I ritratti ed autoritratti di Bernini e Velàsquez in mostra
Immagine in cui si vedono due delle tre versioni possedute da Martinelli del celeberrimo Autoritratto di Velázquez conservato nella Pinacoteca Capitolina di Roma (1629-1630). Tre versioni realizzate in tre momenti storici diversi, tra il ‘600 e la seconda metà dell’800, che dimostrano la fortuna del modello capitolino, che travalicò abbondantemente il Seicento e il contesto più strettamente romano.

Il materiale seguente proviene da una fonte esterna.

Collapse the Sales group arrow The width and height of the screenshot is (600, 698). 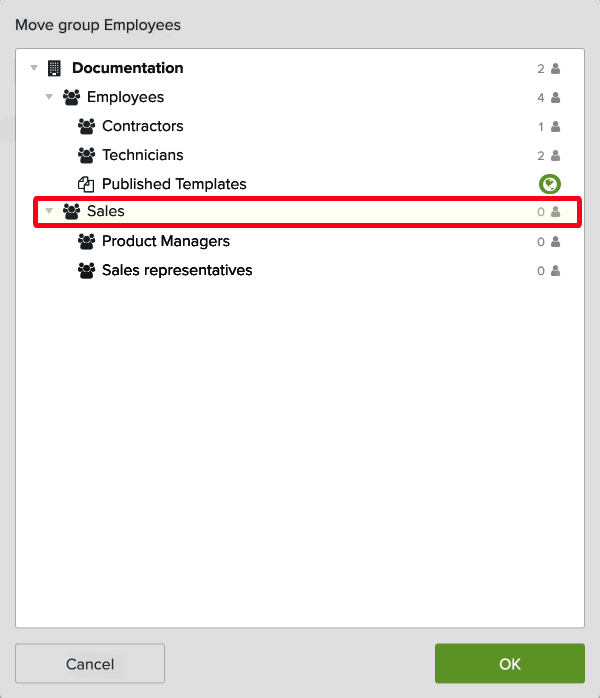point(49,212)
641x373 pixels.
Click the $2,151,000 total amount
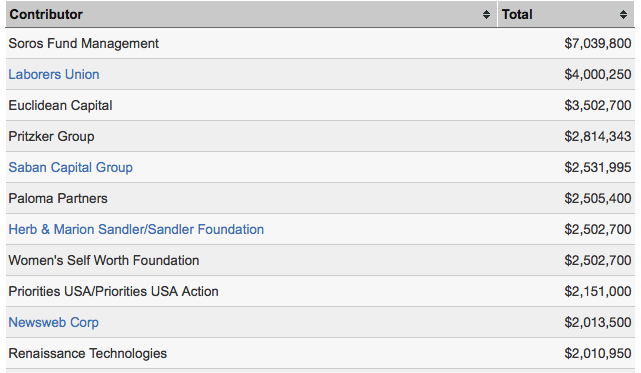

Accanto al “trittico Martinelli”, oggi conservato nella Galleria Nazionale dell’Umbria, e al prototipo capitolino, verranno proposti in mostra l’Autoritratto a mezza figura di Bernini della Galleria degli Uffizi e l’Autoritratto di Velázquez sempre degli Uffizi.
Saranno presenti anche l’Autoritratto di Bernini del Museo del Prado e l’Autoritratto di Bernini del Musée Fabre di Montpellier, sulle quali è in corso un dibattito relativo alla paternità delle opere.
Due grandi maestri del 600 che si influenzarono a vicenda
Principale proposito della mostra è rilanciare il dibattito sulle relazioni e sulle reciproche influenze intercorse tra Bernini e Velázquez, che quasi sicuramente si incontrarono fin dal primo soggiorno in Italia del maestro spagnolo, nel 1629-1630.
“A mio parere” scrive Francesco Federico Mancini “l’incontro romano e il conseguente, straordinario incrocio di esperienze di due fra i maggiori protagonisti del Seicento europeo produsse benefici di reciproca utilità”
Velázquez, grazie a Bernini, comprese quale forza espressiva si celasse nel taglio a mezzo busto del ritratto, da lui già sperimentato sul versante della scultura, e quanta vitalità potesse scaturire dalla tizianesca contrapposizione tra la maniera abbozzata degli abiti e la maniera finita dei volti. Bernini apprese dal collega spagnolo il modo di scavare nell’intimo nei personaggi, di entrare nella loro complessità psicologica”.